À ses côtés, son avocate prend la parole. Elle aussi ne comprend pas la décision du tribunal au vu des expertises. « La juridiction n’a pas été à l’écoute, n’a pas pris la mesure ni du dossier, ni des déclarations, ni des expertises. Je ne sais pas comment mes clients vont se reconstruire. Ils sont effondrés et je pense qu’il n’y a pas de mot pour décrire leur peine. C’est pour tous un sentiment d’injustice, je suis moi-même en état de choc. La justice n’est pas passée. On espère que le procureur va faire appel et on fera en sorte qu’il y ait appel du Parquet pour l’intérêt civil » déclare Me Rebecca Fisli, avocate de la famille de Sami.

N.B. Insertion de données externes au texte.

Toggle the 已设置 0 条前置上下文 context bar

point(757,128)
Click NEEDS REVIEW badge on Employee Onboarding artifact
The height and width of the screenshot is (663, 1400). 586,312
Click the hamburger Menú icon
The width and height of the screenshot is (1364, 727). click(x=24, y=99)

Deux expertises radicalement différentes, un dossier complexe
L'assistante maternelle était poursuivie pour violence sur mineur de moins de 15 ans. Elle était accusée d'avoir secoué le petit Sami, alors qu'il n'avait que cinq mois, en mars 2019.

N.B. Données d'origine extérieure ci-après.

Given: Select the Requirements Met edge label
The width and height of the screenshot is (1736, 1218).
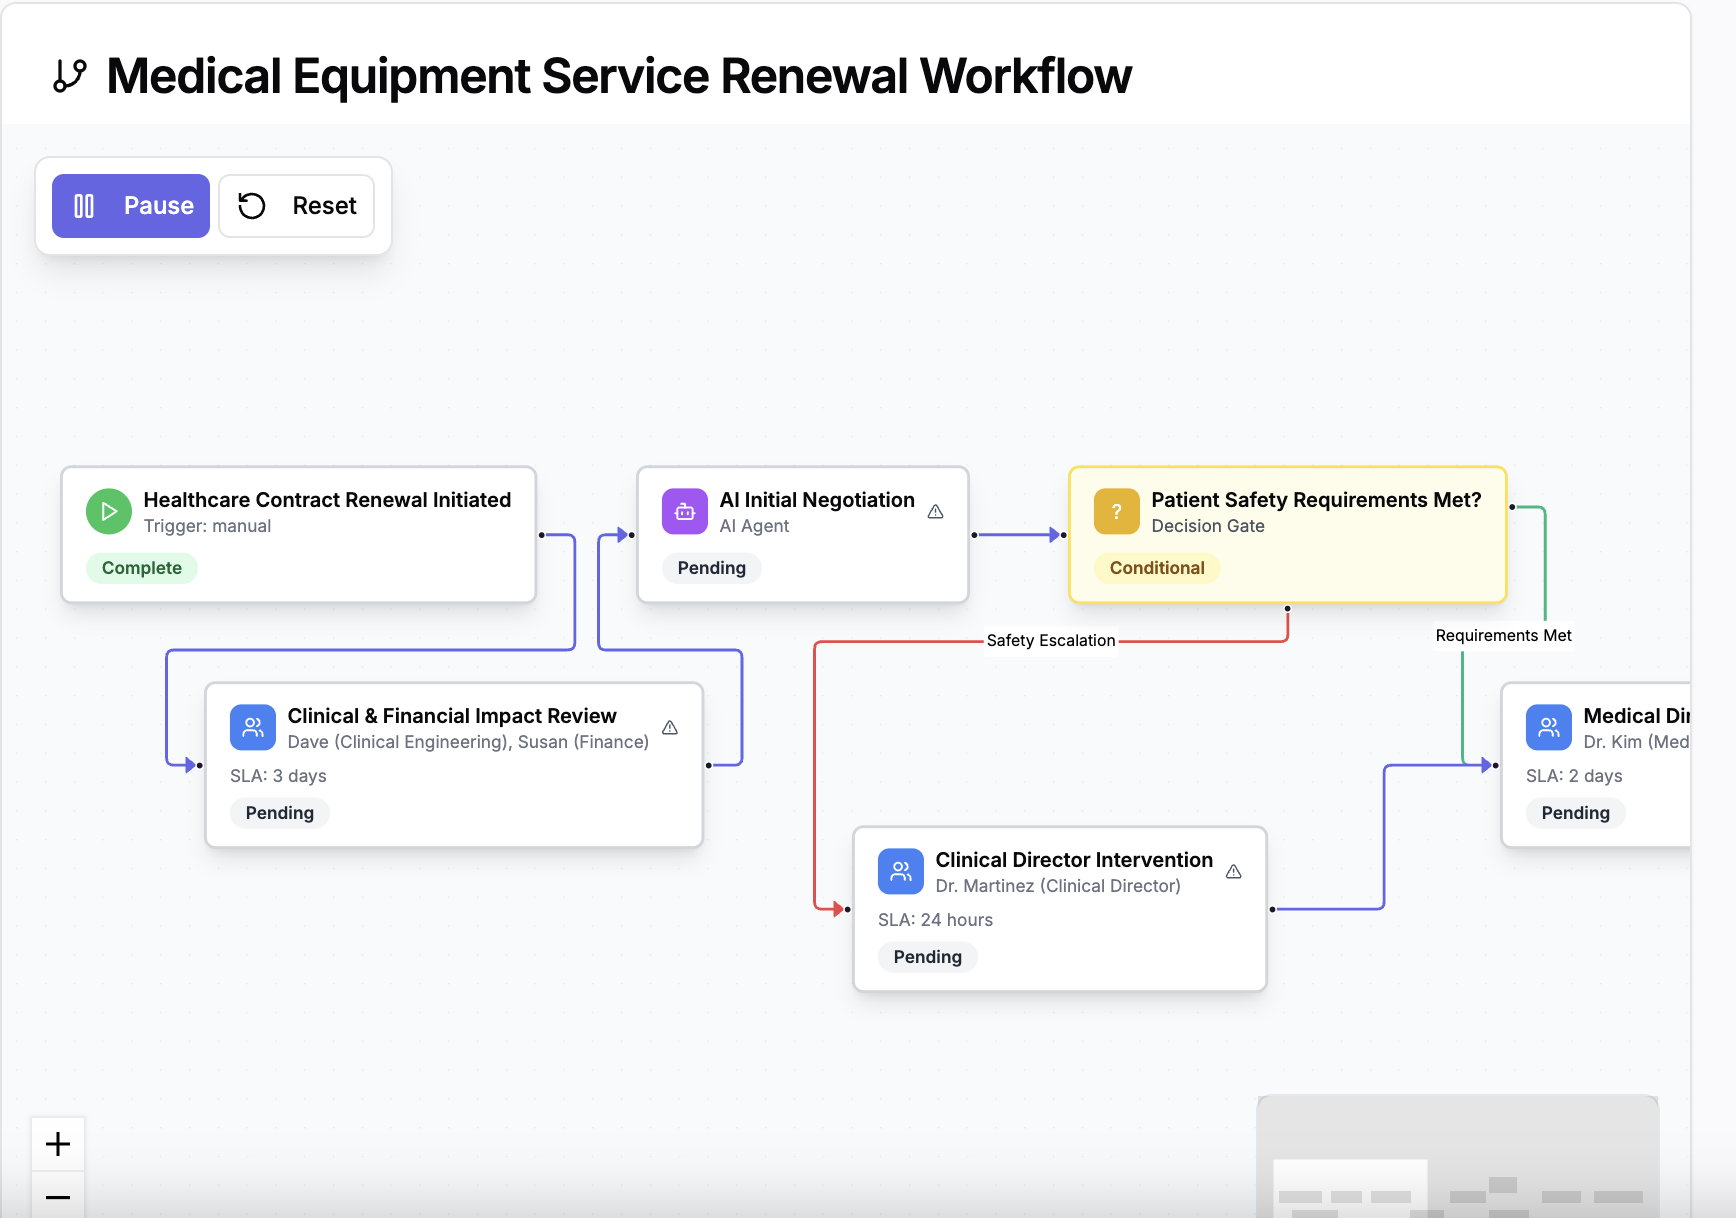Looking at the screenshot, I should point(1503,635).
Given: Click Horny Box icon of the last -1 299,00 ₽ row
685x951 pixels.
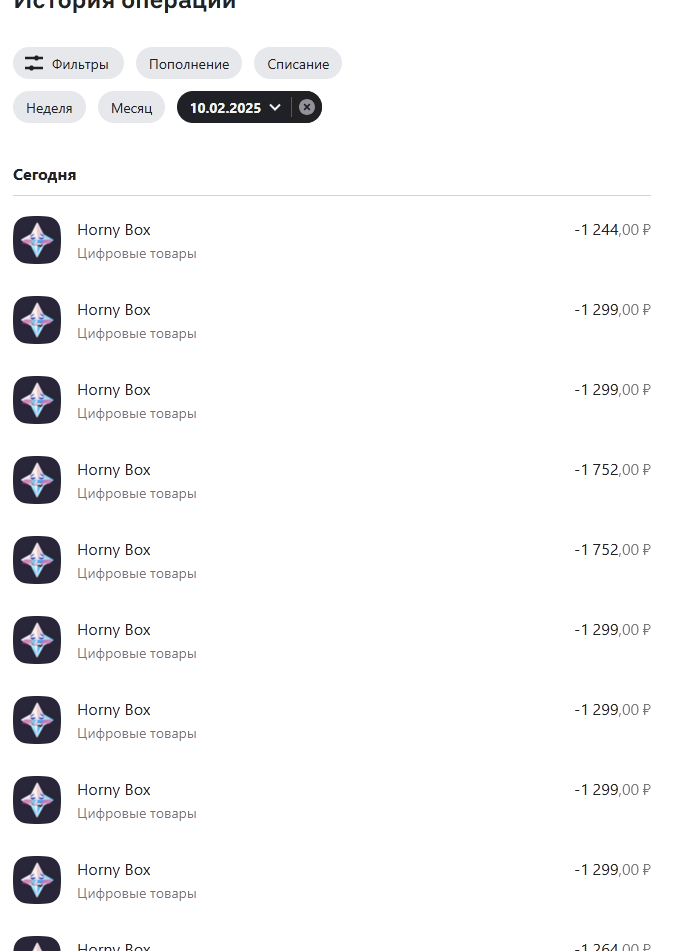Looking at the screenshot, I should (37, 881).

"Aujourd'hui, on attend que les magistrats puissent démêler les expertises les unes des autres et que la vérité médicale et judiciaire éclate enfin" a déclaré ce mardi matin Maître Rebecca Fisli, avocate de la famille de Sami. La première audience, le 10 novembre 2022, avait donné lieu à un renvoi, face à la complexité du dossier, et notamment celle des termes médicaux et de leur implication.
Deux expertises apportent des points de vue radicalement différents sur le syndrome du bébé secoué : celle du professeur Raul, et celle du professeur Mselati. Ce dernier est connu pour sa dénonciation des recommandations de la Haute Autorité de Santé en matière de diagnostic du syndrome du bébé secoué. Une position dénoncée par la neuropédiatre présidente du groupe de travail responsable de l'élaboration de ces recommandations. L'audition des experts et les questions médicales a pris une large partie de la matinée.
"Je pense que le tribunal est allé très loin dans l'instruction à la barre" a déclaré à la mi-journée l'avocat de la nourrice, Maître Patrick Uzan," le président a été remarquable dans la réflexion, dans le jugement". "J'appelle de mes vœux un jugement de relaxe", "tout dans la personnalité de ma cliente converge pour dire qu'il n'y a pas un seul élément susceptible d'expliquer un acte de violence".
Au contraire, pour l'avocate de la partie civile, Maître Fisli, "les déclarations de la nourrice ne sont pas pour moi convaincantes. Elle ne répond pas à ce qui a pu se passer".
L'assistante maternelle risquait jusqu'à 10 ans de prison et 150.000 euros d'amende. En fin de journée, la procureure de la République en avait requis quatre dont deux en sursis, précisant qu'il n'était pas nécessaire dans ce dossier d'ordonner d'incarcération, et avait surtout demandé une interdiction d'exercer une activité de garde d'enfant.
Le jour où tout a basculé
Cette terrible affaire a éclaté le 29 mars 2019. Ce jour-là, la nourrice de Sami appelle ses parents. Le petit de 5 mois a fait des convulsions. Elle appelle également les secours, qui le transportent à l'hôpital de Lons-le-Saunier. Là-bas, l'état de l'enfant n'est d'abord pas détecté, malgré plusieurs jours d'hospitalisation. Après un retour à la maison, une nouvelle hospitalisation et un scanner révèlent des hémorragies cérébrales. Le bébé est héliporté au CHU de Besançon, il passe plusieurs jours en réanimation. Il est ensuite placé en famille d'accueil pendant plusieurs mois, le temps de l'instruction, et que le parquet inculpe l'assistante maternelle.
Quatre ans plus tard, Sami "va bien". Son père marque une pause, et ajoute : "après...Voilà.". "Ça suit son cours" explique sa mère. Car l'enfant âgé désormais de 4 ans et demi doit vivre avec les séquelles de sa double hémorragie. "On est tout le temps chez les médecins, chez l'orthophoniste", énumère-t-elle, "Il a une assistante tous les jours, on se bat".
La famille de Sami a déjà fait part de sa volonté de faire appel.